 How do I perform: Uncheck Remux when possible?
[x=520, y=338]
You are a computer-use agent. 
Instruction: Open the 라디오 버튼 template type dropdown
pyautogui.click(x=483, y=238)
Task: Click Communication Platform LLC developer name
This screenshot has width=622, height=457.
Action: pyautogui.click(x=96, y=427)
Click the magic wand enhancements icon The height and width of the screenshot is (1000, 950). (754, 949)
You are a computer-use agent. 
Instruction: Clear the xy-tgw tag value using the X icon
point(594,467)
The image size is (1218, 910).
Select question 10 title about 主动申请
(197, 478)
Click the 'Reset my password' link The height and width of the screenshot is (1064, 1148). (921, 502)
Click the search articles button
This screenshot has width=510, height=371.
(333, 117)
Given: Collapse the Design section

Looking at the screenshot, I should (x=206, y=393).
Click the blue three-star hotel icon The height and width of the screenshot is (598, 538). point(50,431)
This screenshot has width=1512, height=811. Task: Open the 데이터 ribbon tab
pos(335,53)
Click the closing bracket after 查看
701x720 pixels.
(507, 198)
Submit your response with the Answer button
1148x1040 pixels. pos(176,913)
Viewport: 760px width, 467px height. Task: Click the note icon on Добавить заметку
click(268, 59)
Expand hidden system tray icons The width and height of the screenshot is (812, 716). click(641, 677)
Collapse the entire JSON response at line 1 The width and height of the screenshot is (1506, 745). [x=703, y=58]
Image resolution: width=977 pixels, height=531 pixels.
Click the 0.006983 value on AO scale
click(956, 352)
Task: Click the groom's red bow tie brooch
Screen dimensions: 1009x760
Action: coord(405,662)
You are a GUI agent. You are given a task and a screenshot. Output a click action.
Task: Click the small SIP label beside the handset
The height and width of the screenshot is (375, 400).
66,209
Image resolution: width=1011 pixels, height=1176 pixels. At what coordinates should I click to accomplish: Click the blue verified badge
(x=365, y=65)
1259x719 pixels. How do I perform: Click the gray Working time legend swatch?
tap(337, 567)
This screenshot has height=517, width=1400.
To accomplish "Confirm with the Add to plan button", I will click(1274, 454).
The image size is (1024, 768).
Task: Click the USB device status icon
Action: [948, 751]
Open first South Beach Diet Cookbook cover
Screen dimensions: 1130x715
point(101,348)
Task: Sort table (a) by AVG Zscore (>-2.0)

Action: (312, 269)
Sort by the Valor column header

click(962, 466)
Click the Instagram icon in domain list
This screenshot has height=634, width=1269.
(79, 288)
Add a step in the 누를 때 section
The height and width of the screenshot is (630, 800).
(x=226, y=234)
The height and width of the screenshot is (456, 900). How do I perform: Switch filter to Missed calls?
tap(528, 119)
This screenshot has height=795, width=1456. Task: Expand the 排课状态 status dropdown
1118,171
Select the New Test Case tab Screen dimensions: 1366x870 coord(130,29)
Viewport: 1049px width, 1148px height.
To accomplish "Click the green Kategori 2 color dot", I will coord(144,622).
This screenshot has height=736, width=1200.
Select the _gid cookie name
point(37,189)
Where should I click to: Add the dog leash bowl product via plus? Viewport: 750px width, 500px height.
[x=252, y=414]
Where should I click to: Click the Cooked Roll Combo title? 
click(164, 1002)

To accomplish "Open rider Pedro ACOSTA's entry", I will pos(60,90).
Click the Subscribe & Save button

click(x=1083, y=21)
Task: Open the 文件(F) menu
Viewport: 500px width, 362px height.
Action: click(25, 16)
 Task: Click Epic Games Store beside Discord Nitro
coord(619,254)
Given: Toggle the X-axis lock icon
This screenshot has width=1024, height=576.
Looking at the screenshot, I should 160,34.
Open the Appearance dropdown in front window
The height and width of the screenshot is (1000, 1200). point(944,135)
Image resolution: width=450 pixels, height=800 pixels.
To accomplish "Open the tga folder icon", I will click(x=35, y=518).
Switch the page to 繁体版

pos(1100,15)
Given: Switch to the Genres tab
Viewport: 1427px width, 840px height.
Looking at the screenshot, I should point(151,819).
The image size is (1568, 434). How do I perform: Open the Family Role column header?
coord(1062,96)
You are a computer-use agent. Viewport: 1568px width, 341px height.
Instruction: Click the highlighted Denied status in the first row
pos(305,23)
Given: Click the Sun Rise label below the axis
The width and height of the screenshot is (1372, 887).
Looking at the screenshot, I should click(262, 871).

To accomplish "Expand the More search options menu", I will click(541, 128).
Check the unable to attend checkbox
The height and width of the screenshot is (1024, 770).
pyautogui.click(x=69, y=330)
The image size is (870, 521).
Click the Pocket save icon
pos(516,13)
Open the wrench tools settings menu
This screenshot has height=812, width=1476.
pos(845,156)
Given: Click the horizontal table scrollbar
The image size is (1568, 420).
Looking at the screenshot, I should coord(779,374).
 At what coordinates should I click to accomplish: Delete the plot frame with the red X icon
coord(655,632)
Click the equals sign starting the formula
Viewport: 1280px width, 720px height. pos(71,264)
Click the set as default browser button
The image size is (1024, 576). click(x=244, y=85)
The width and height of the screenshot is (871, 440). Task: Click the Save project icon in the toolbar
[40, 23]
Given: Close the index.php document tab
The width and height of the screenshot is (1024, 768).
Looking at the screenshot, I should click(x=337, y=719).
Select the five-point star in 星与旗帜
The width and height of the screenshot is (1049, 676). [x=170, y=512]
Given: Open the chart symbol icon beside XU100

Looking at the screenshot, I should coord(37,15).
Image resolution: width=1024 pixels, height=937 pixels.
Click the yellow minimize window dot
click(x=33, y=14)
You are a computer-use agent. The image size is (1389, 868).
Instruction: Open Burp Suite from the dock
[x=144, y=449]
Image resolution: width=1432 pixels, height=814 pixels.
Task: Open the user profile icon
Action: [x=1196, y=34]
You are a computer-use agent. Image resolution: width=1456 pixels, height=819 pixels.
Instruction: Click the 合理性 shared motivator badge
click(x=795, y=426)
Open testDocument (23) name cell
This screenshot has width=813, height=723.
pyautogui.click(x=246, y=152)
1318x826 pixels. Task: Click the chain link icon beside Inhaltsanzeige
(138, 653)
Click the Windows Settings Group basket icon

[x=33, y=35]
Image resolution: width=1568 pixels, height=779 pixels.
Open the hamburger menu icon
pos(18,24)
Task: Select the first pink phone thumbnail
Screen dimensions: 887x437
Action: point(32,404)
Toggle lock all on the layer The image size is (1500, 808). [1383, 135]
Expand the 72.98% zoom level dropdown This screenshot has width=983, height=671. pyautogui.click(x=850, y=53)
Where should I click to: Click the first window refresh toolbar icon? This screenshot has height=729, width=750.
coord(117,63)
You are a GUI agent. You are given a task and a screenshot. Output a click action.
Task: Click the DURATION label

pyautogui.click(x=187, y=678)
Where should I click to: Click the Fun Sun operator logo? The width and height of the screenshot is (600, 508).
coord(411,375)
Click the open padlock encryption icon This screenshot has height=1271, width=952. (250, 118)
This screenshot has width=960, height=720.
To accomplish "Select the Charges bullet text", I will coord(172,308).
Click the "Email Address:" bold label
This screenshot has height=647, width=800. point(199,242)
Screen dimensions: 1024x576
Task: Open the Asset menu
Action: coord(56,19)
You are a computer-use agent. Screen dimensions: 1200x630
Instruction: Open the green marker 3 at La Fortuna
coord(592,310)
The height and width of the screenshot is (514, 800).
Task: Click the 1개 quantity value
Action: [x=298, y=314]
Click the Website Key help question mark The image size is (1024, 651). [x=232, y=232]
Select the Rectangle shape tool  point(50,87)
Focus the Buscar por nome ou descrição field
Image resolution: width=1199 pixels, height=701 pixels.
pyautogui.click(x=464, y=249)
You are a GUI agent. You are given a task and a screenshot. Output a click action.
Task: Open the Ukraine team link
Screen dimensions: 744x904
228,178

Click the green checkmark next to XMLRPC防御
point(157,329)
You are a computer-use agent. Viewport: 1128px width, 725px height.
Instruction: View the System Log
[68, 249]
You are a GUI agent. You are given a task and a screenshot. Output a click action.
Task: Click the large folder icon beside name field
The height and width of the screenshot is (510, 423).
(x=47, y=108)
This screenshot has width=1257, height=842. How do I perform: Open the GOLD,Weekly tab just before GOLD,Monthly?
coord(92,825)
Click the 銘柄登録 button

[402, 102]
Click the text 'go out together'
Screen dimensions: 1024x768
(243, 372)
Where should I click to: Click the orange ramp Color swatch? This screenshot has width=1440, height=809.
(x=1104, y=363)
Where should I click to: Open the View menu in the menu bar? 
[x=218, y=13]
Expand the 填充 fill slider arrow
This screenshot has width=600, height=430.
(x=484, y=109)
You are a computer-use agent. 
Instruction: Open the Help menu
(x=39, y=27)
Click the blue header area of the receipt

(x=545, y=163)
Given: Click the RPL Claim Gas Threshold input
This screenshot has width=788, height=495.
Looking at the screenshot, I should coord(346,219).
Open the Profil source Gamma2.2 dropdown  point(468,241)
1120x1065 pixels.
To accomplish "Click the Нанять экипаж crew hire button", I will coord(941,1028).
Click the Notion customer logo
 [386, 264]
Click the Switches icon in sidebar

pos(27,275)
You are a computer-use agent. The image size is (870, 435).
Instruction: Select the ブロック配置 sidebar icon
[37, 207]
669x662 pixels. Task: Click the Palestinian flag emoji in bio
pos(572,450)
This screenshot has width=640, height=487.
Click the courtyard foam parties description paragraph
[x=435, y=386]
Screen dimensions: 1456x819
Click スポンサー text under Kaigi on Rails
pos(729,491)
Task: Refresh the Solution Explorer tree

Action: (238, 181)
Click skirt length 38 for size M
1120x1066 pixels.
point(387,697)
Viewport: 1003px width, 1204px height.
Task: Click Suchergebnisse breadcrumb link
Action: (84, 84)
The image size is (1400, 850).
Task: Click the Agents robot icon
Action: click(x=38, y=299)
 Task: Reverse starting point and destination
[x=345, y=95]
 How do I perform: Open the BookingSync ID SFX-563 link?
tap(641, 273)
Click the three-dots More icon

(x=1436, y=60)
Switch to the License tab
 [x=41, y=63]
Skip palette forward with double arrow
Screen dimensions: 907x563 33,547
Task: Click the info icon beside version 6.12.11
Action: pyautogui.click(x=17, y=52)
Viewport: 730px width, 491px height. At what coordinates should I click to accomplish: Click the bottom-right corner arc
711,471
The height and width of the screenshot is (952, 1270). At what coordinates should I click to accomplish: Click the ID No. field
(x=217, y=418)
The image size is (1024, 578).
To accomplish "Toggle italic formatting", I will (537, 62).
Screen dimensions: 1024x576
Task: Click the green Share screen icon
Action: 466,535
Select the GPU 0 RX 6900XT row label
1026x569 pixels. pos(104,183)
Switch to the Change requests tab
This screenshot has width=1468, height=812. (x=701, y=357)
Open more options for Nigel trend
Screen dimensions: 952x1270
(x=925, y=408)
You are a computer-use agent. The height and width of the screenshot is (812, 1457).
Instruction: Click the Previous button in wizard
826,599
◆ ◆ ◆ ◆
PROBLEM TO WORK ON: The lines to copy run from the first line of the entries to the line containing "Click the blue three-star"; copy them exactly and output nothing else.

ANSWER TO THIS EXERCISE:
 How do I perform: Uncheck Remux when possible?
[x=520, y=338]
You are a computer-use agent. 
Instruction: Open the 라디오 버튼 template type dropdown
pyautogui.click(x=483, y=238)
Task: Click Communication Platform LLC developer name
This screenshot has width=622, height=457.
Action: pyautogui.click(x=96, y=427)
Click the magic wand enhancements icon The height and width of the screenshot is (1000, 950). (754, 949)
You are a computer-use agent. 
Instruction: Clear the xy-tgw tag value using the X icon
point(594,467)
The image size is (1218, 910).
Select question 10 title about 主动申请
(197, 478)
Click the 'Reset my password' link The height and width of the screenshot is (1064, 1148). (921, 502)
Click the search articles button
This screenshot has width=510, height=371.
(333, 117)
Given: Collapse the Design section

Looking at the screenshot, I should (x=206, y=393).
Click the blue three-star hotel icon The height and width of the screenshot is (598, 538). point(50,431)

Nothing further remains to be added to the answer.